Someday, maybe I will be allowed in the NICU again (in a volunteer capacity, perhaps), and I could visit Pod 9, Weston's pod. I have always thought that I will want to go back, although not anytime soon. Among other things, seeing another baby in his spot right now would send me over the edge.
But I need to know his spot, his home, is still there.
Except it's not anymore. Weston's home will cease to exist. The NICU is being remodeled. The remodel started a couple of days after Thanksgiving, so, unbeknownst to me, my train-wreck Thanksgiving visit was my last time to ever see Weston's home as I knew it.
(I don't know if the remodel is finished yet.)
The babies are temporarily on a different floor of the hospital until the remodel is finished. The NICU will occupy the original space, but it will be completely reconfigured, with two babies per pod instead of four. It will probably be unrecognizable from when Weston was there.
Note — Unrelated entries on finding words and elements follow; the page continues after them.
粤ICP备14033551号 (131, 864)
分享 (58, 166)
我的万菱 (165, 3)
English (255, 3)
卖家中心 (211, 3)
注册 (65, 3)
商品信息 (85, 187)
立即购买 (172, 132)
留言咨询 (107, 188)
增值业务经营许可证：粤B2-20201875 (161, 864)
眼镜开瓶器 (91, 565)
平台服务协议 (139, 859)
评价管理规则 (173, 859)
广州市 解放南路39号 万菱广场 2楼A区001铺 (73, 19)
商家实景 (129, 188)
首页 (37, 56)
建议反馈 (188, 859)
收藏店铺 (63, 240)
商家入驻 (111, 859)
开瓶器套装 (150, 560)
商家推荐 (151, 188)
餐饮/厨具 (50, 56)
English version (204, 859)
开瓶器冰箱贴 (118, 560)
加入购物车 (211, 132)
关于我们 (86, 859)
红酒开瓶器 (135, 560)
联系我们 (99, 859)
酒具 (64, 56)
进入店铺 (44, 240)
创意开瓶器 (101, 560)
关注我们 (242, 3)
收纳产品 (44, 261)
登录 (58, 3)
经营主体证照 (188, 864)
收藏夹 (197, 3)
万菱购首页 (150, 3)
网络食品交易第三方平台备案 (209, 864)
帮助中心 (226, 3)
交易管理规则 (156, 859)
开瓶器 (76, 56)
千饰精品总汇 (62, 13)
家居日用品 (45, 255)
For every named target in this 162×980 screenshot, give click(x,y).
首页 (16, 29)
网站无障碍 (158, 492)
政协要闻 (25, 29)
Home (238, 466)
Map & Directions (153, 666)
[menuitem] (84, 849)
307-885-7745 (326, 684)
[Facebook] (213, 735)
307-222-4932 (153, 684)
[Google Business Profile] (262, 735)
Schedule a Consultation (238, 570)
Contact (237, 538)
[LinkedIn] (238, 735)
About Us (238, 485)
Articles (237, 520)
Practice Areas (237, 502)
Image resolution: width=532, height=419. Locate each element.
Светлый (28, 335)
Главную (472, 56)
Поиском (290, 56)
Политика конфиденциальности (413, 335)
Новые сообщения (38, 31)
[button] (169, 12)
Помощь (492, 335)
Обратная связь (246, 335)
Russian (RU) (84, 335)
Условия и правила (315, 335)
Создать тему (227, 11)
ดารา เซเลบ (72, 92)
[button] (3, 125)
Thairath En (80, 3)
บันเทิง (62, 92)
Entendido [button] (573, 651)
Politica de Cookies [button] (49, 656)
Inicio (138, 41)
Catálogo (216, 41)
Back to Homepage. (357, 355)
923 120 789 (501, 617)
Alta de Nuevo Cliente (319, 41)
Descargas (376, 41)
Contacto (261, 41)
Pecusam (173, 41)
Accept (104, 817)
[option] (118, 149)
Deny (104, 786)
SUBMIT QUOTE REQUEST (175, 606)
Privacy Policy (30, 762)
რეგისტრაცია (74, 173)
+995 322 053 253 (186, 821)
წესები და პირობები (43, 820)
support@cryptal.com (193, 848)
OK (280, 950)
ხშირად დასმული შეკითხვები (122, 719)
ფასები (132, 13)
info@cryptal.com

This is a good thing, I know. Two babies per pod will give families more privacy and the medical staff more room to care for the babies. Not that I cared; I didn't know anything different. Except when the mom of the baby next to me was going on and on about her friend's 24-weeker dying. I wanted to hit her in the face.
Weston's bed was next to a window. Not all babies had natural light. He was one of the lucky ones in that sense. Studies have shown that hospital patients recover more quickly when they are near a window. I wonder if the new NICU will have more windows.
Caroline and Weston were born at different hospitals. She recognizes both when we drive by. This is the type of conversation that typically ensues:
Caroline: Weston came out of your tummy at the other hospital? (We were close to "her" hospital.)
Me: Yes.
Caroline: Weston was in a little tiny crib. Then God took the little crib away from Baby Weston, and now Baby Weston is with God.
Me (trying not to let her see my tears): Yes, that's right.
Caroline: Mommy, I really really really miss Baby Weston. I want to go to heaven and see him.
Why does she have to wonder if God takes cribs away from her brother? And now, quite literally, someone is taking his crib and his entire room away, never to return it.
On another level, the remodel makes me angry. Why wasn't it available for Weston? My anger doesn't necessarily make sense, because a brand-new NICU would not have saved him. It's not like there is a cure for chronic lung disease in that new NICU. (I anticipate that such a cure would cause an intense conflict of emotions: overjoyed that babies can be saved, but heartbroken all over again at the unfairness.)
More than that, though, I just wish time would stop. The seasons should not change. The NICU should not change. Progress should not occur. My heart remains suspended on July 28, 2012, and the rest of the world should too.
~
You would measure time the measureless and the immeasurable.
You would adjust your conduct and even direct the course of your spirit according to hours and seasons.
Of time you would make a stream upon whose bank you would sit and watch its flowing.
Yet the timeless in you is aware of life's timelessness,
And knows that yesterday is but today's memory and tomorrow is today's dream.
And that that which sings and contemplates in you is still dwelling within the bounds of that first moment which scattered the stars into space.
Who among you does not feel that his power to love is boundless?
...
And is not time even as love is, undivided and paceless?
But if in your thought you must measure time into seasons, let each season encircle all the other seasons,
And let today embrace the past with remembrance and the future with longing.